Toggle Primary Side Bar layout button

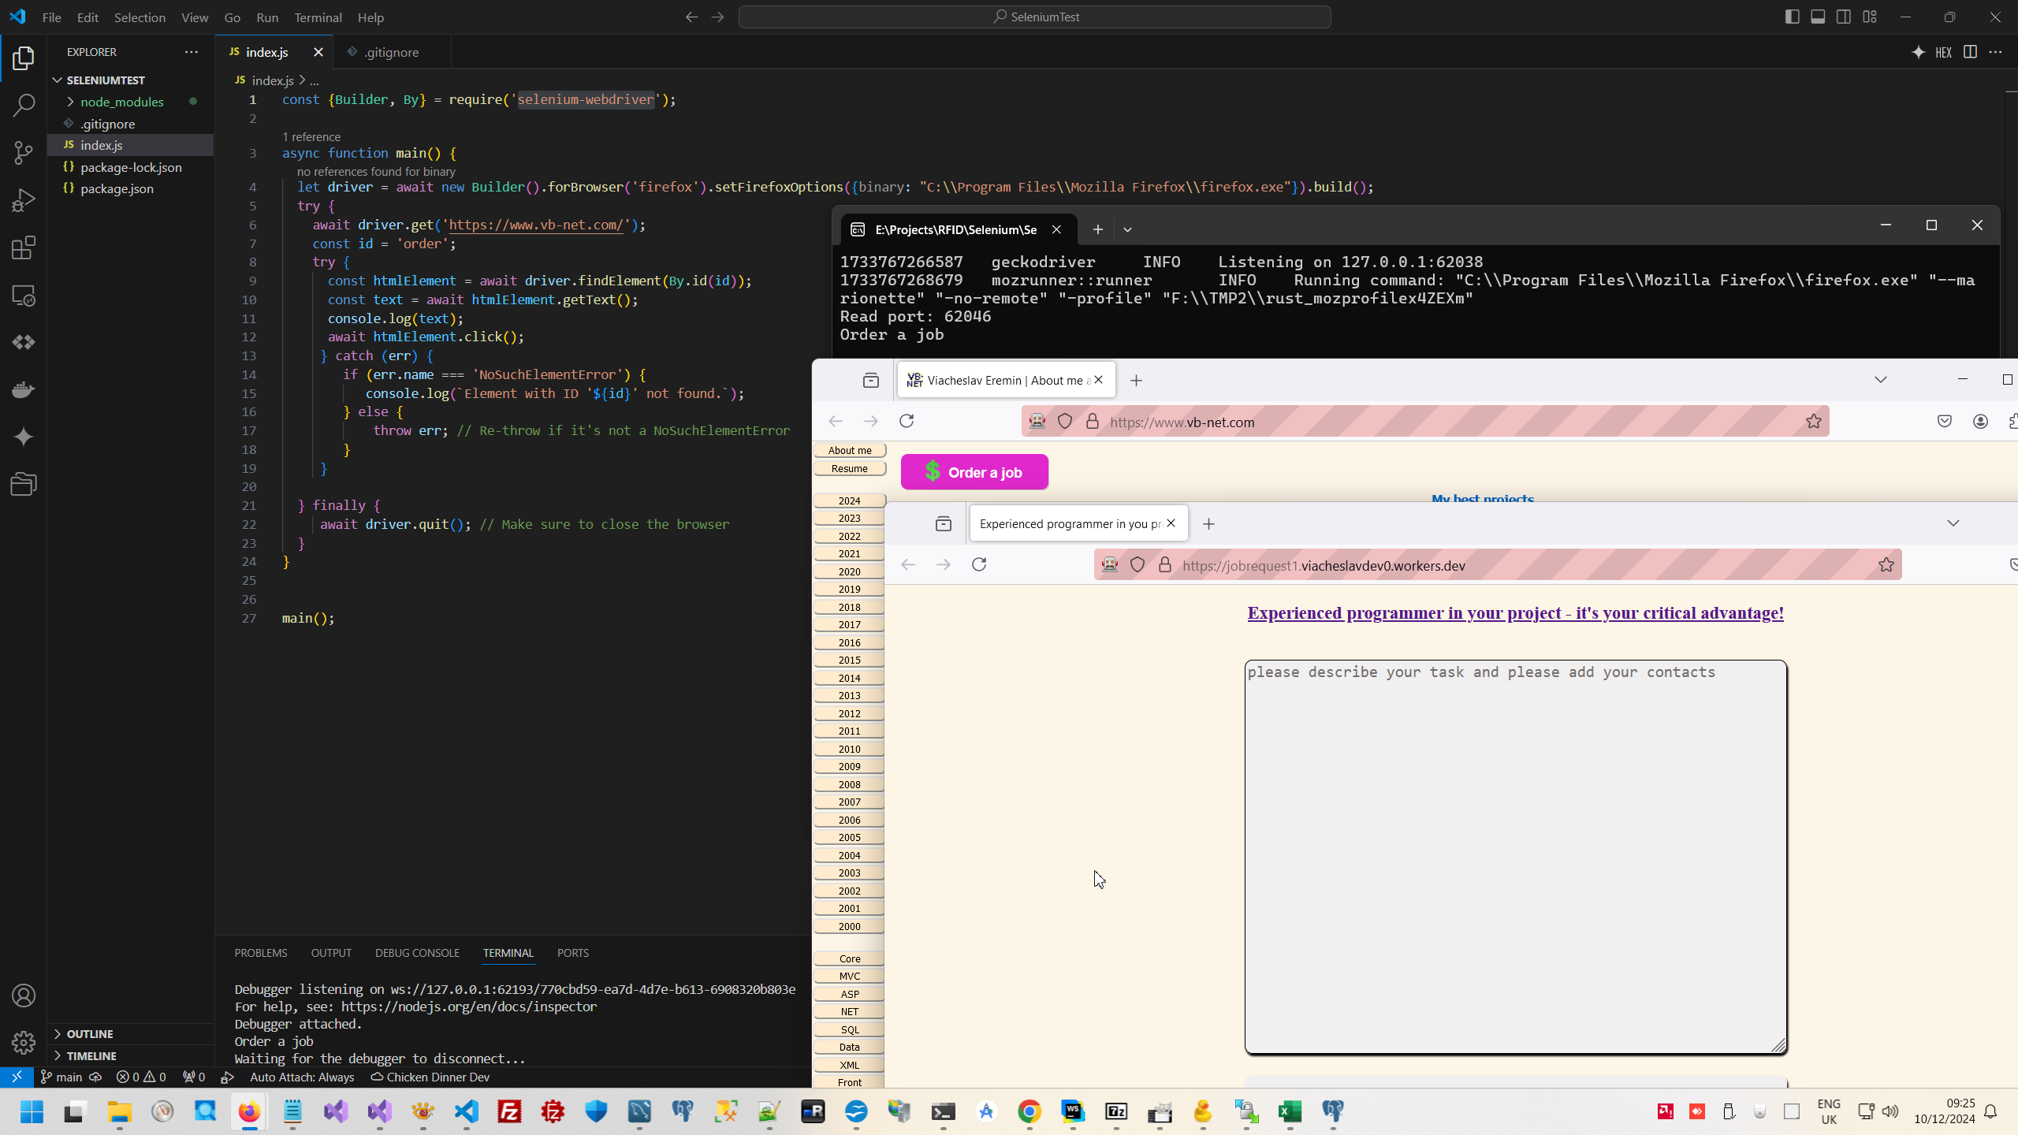pos(1792,17)
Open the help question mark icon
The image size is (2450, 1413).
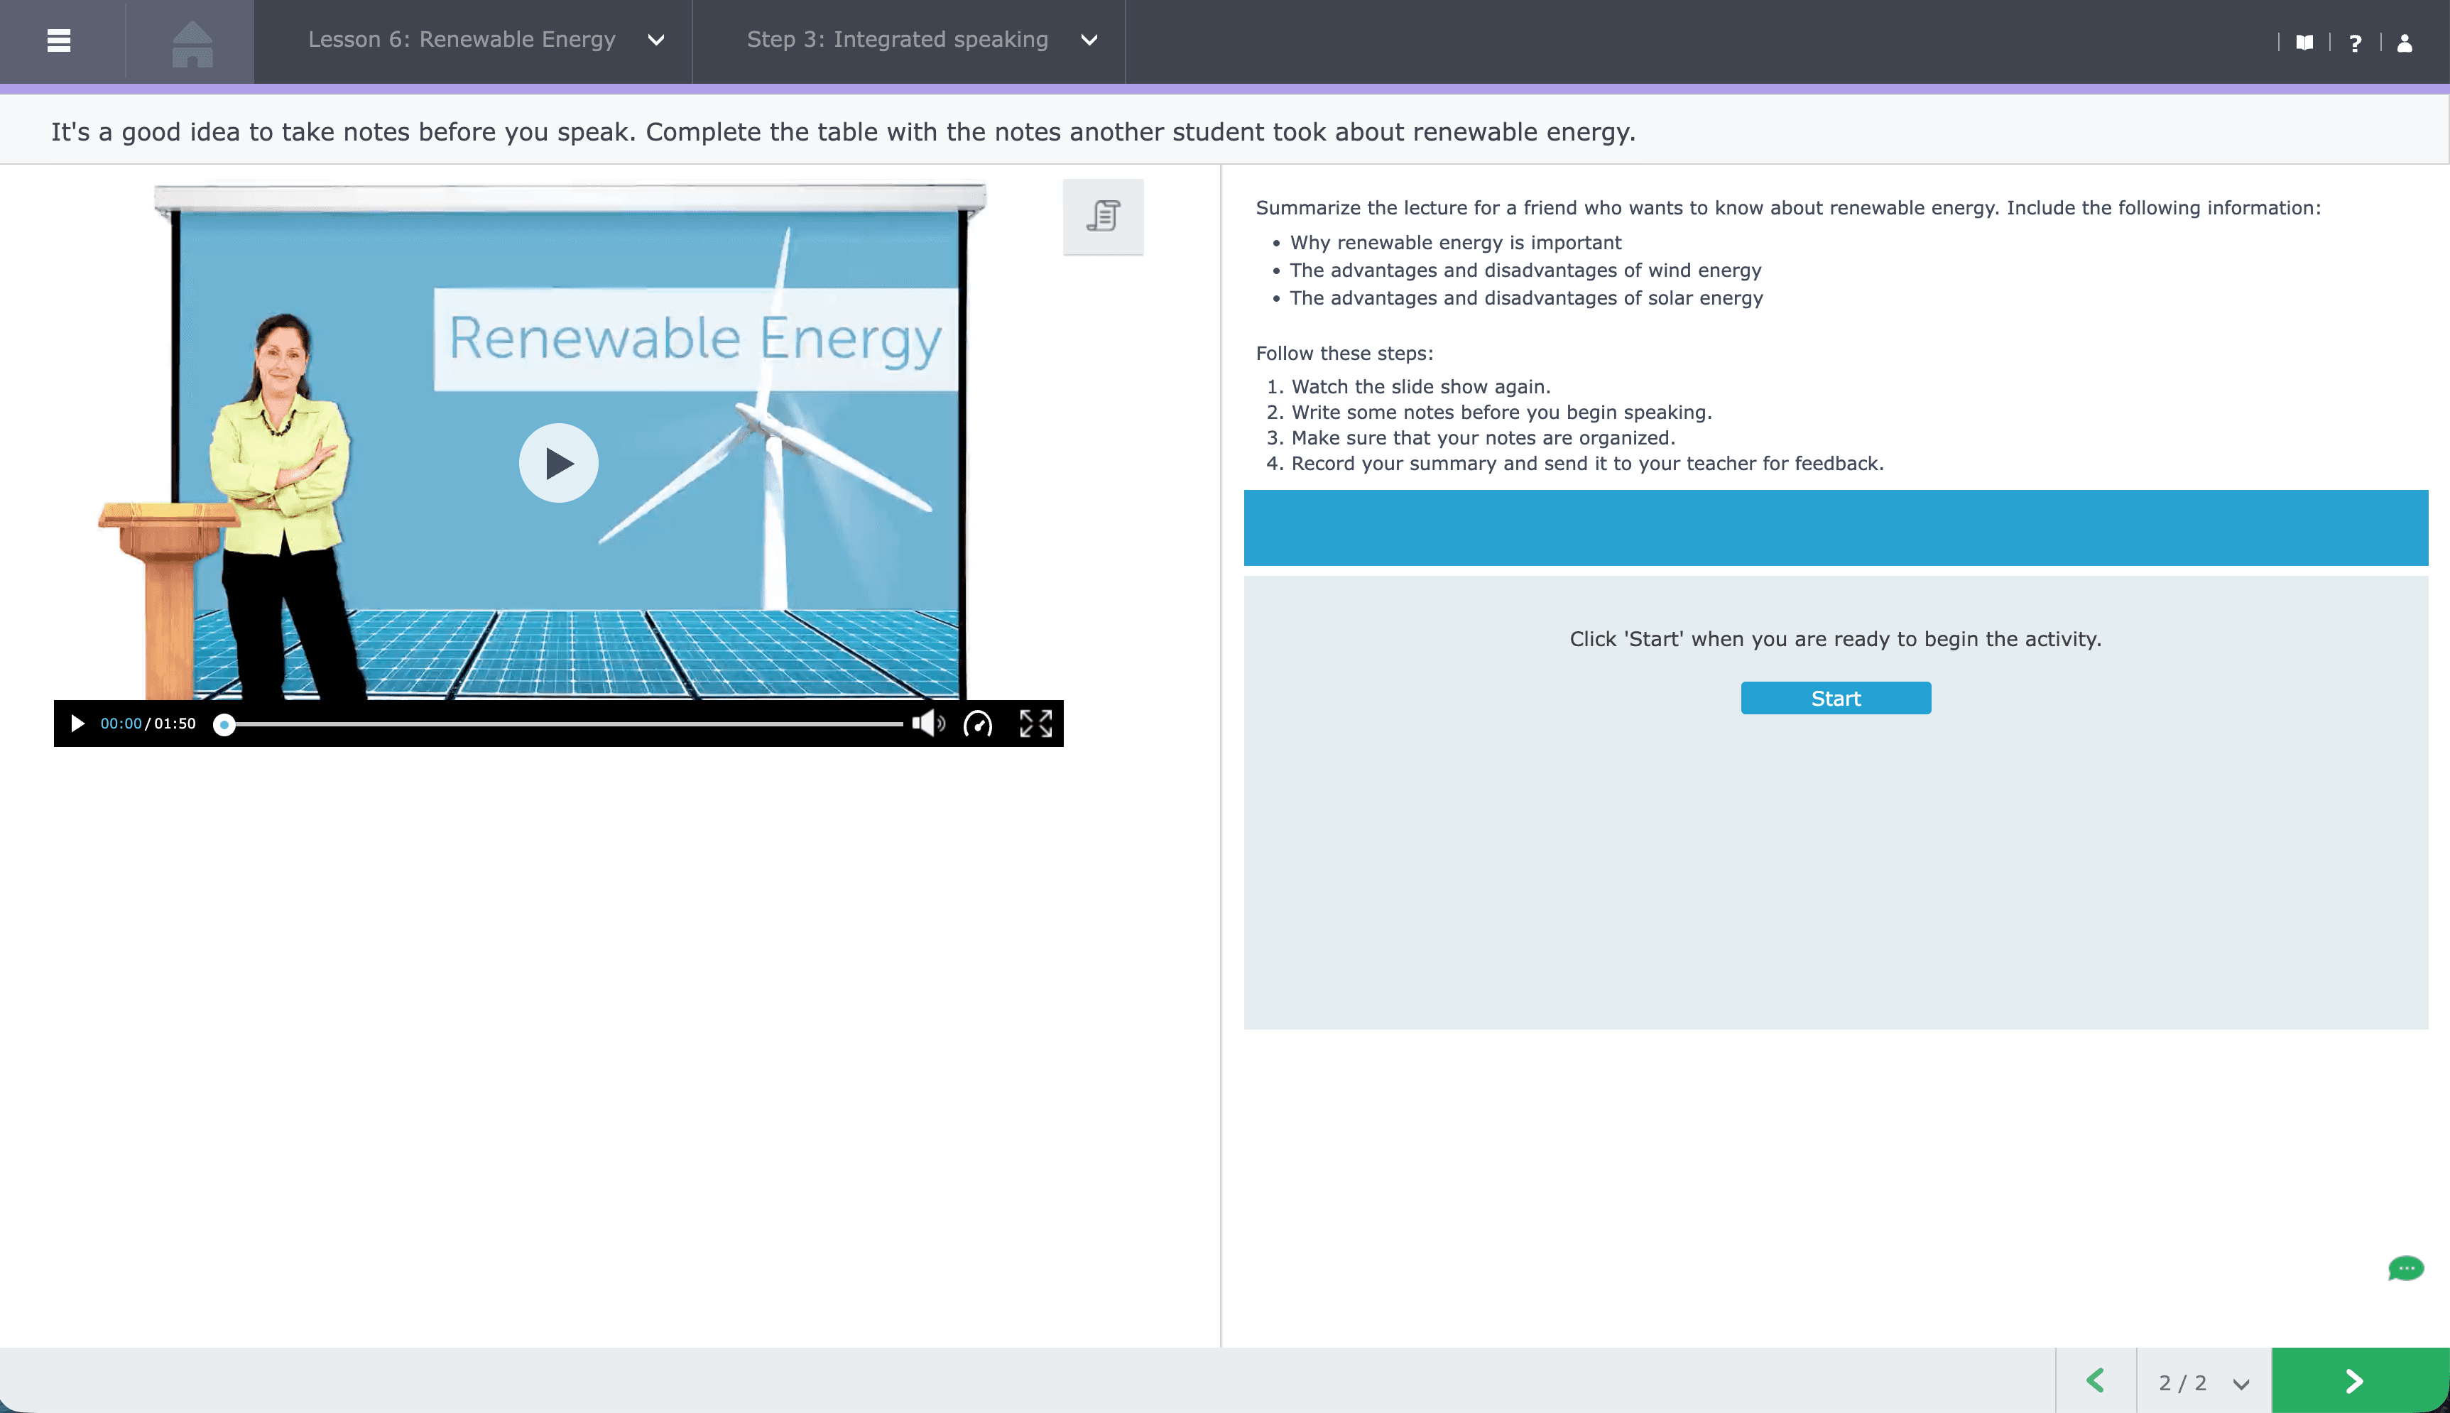[2356, 42]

□ □ □

• **Assigned task**
Would you copy every entry exactly as it stands, leaving out the pictures?

• **Written answer**
Toggle Primary Side Bar layout button

pos(1792,17)
Open the help question mark icon
The image size is (2450, 1413).
[2356, 42]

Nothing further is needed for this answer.